*** Provided material Section Begins ***

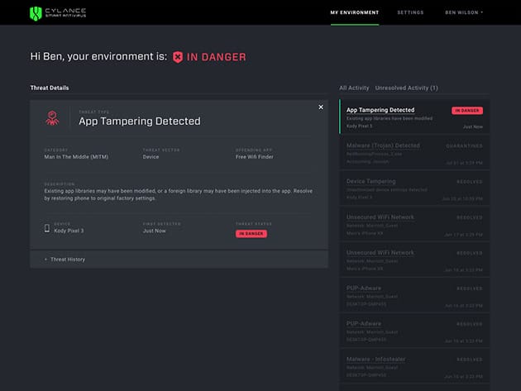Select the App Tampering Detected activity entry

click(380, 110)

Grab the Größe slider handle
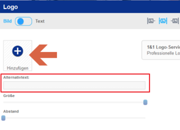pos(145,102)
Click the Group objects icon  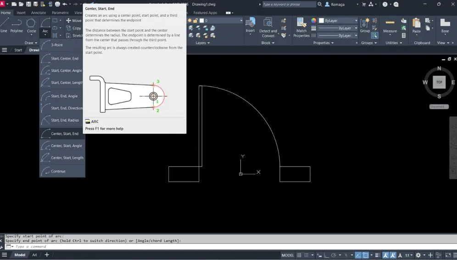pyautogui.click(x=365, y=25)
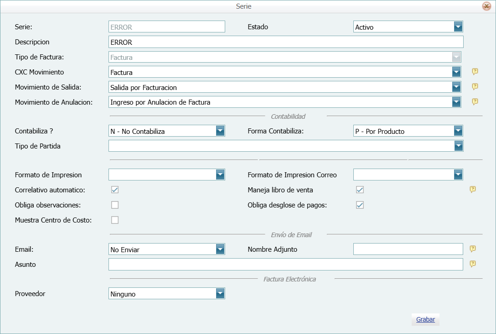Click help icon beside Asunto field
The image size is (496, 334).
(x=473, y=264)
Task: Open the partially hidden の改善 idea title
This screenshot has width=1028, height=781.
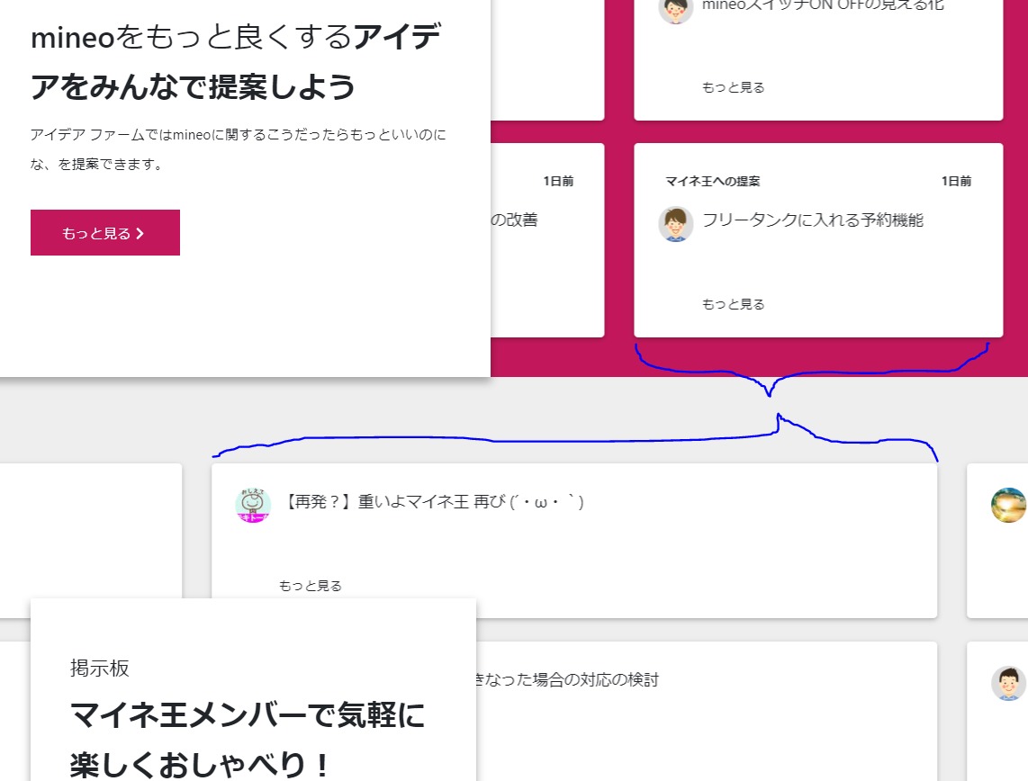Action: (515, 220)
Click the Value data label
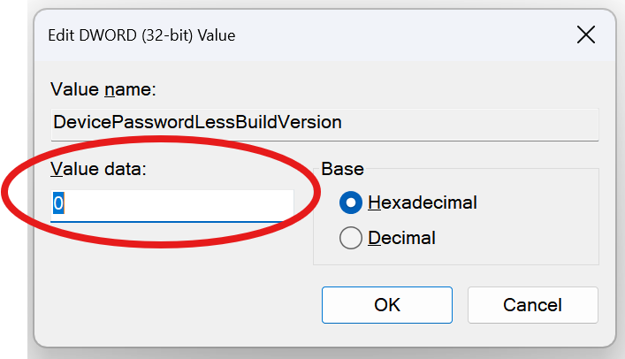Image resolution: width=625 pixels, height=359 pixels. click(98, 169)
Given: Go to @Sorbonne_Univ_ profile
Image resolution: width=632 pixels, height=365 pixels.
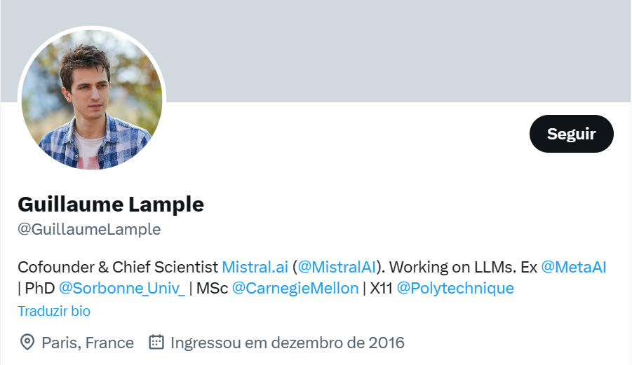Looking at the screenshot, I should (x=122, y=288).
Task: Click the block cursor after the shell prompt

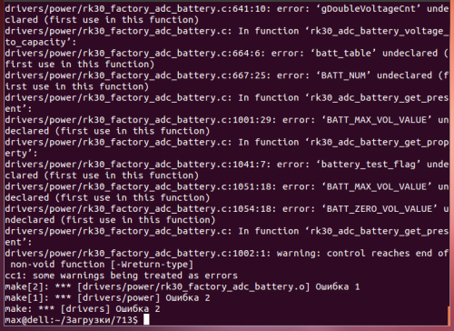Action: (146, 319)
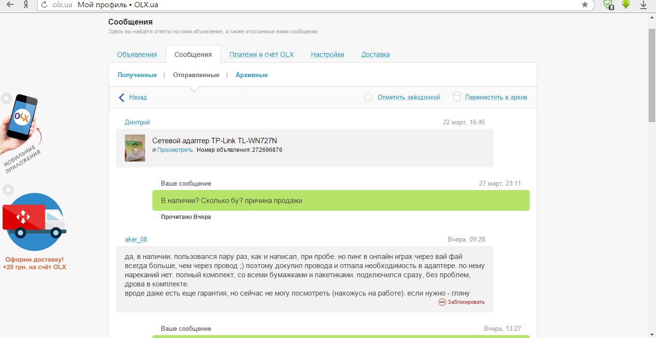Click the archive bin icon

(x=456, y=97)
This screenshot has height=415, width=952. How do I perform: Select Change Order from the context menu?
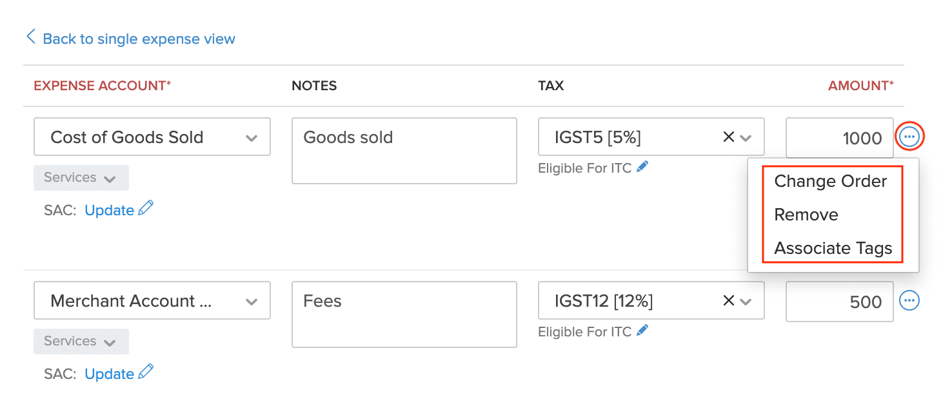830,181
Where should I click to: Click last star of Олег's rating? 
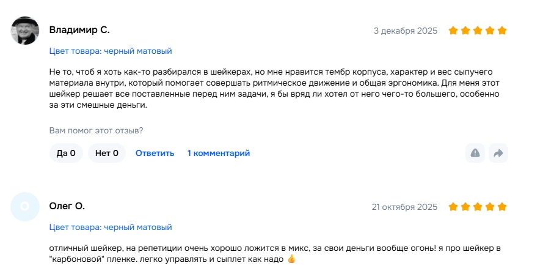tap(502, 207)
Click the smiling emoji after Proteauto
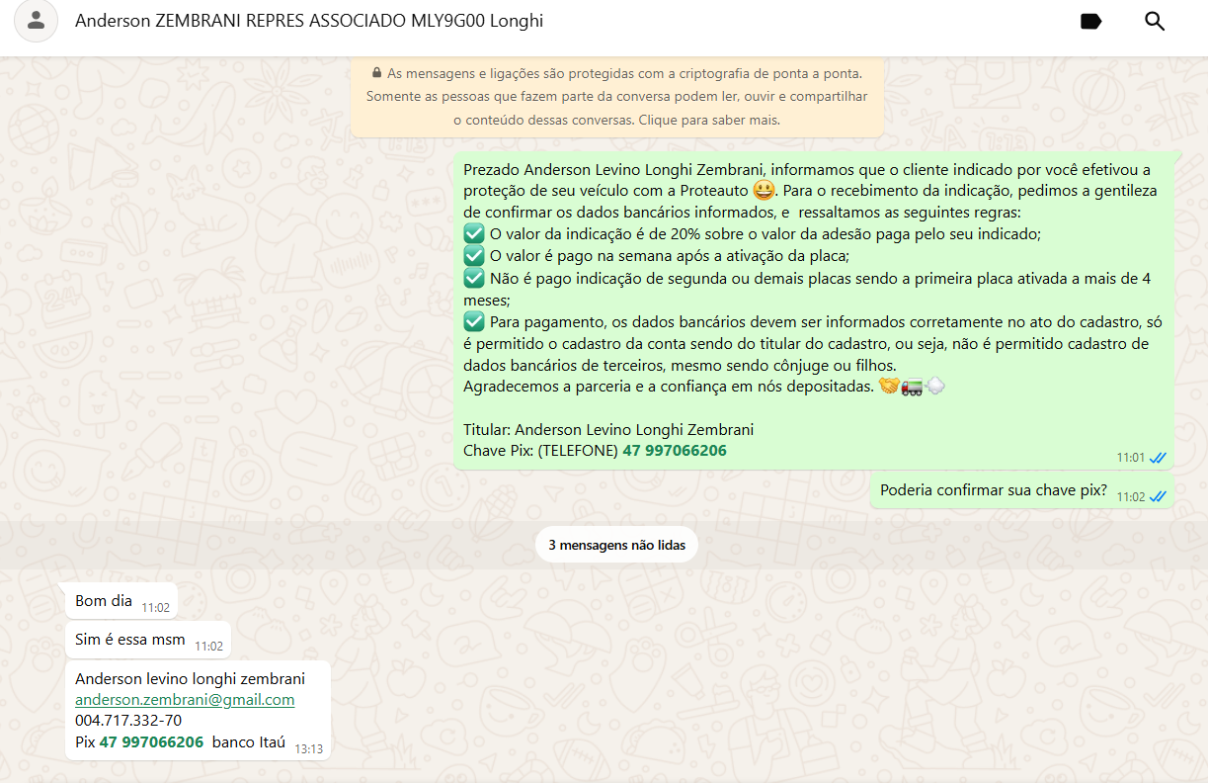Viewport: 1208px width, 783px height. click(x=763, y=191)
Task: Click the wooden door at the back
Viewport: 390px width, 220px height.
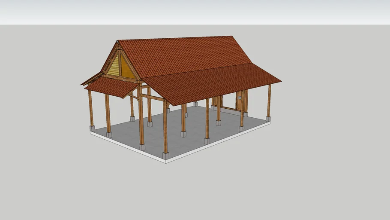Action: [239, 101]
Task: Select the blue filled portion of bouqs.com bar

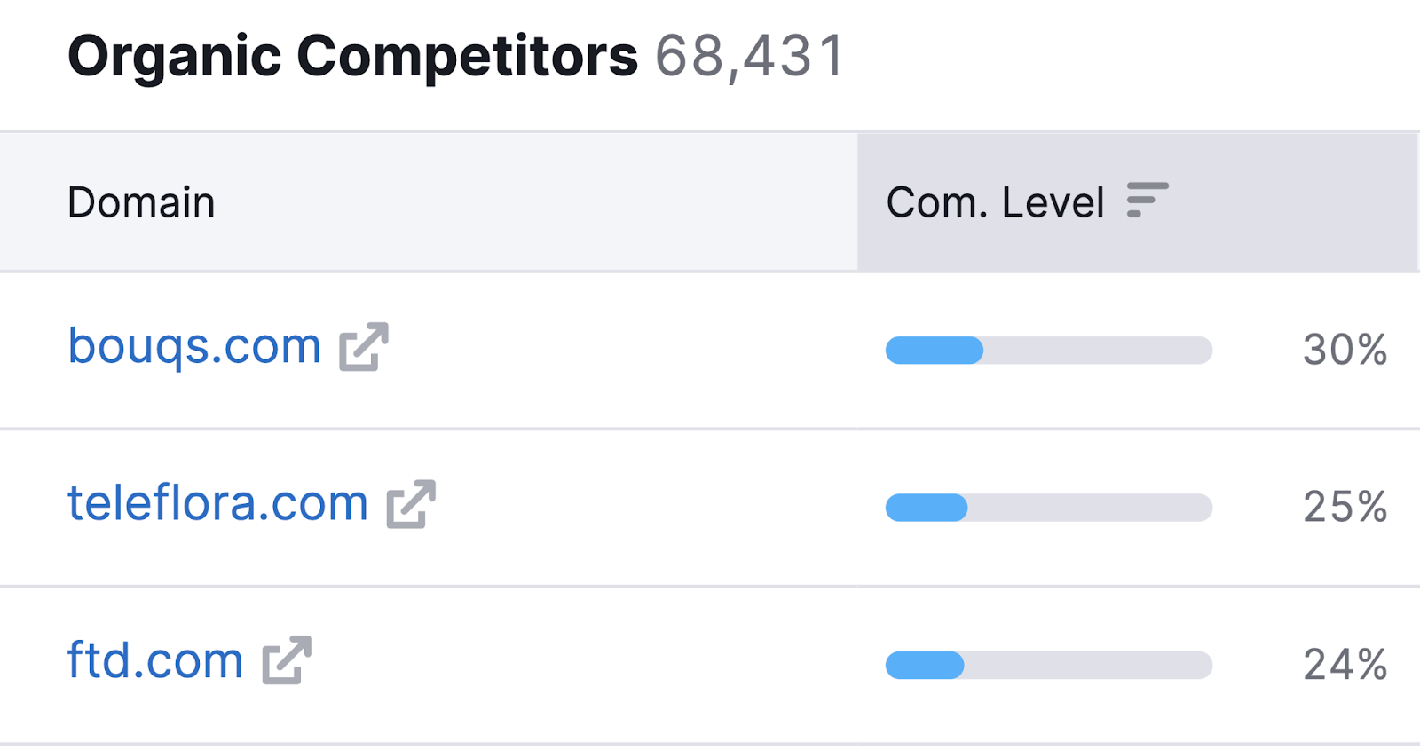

*** Provided material Section Ends ***

__Your assignment__: Return exactly the lines that begin with the one containing "Viewport: 390px width, 220px height." and end with the final line of the data above; include no pictures.

__Written answer__:
Viewport: 390px width, 220px height.
Action: [239, 101]
Task: Select the blue filled portion of bouqs.com bar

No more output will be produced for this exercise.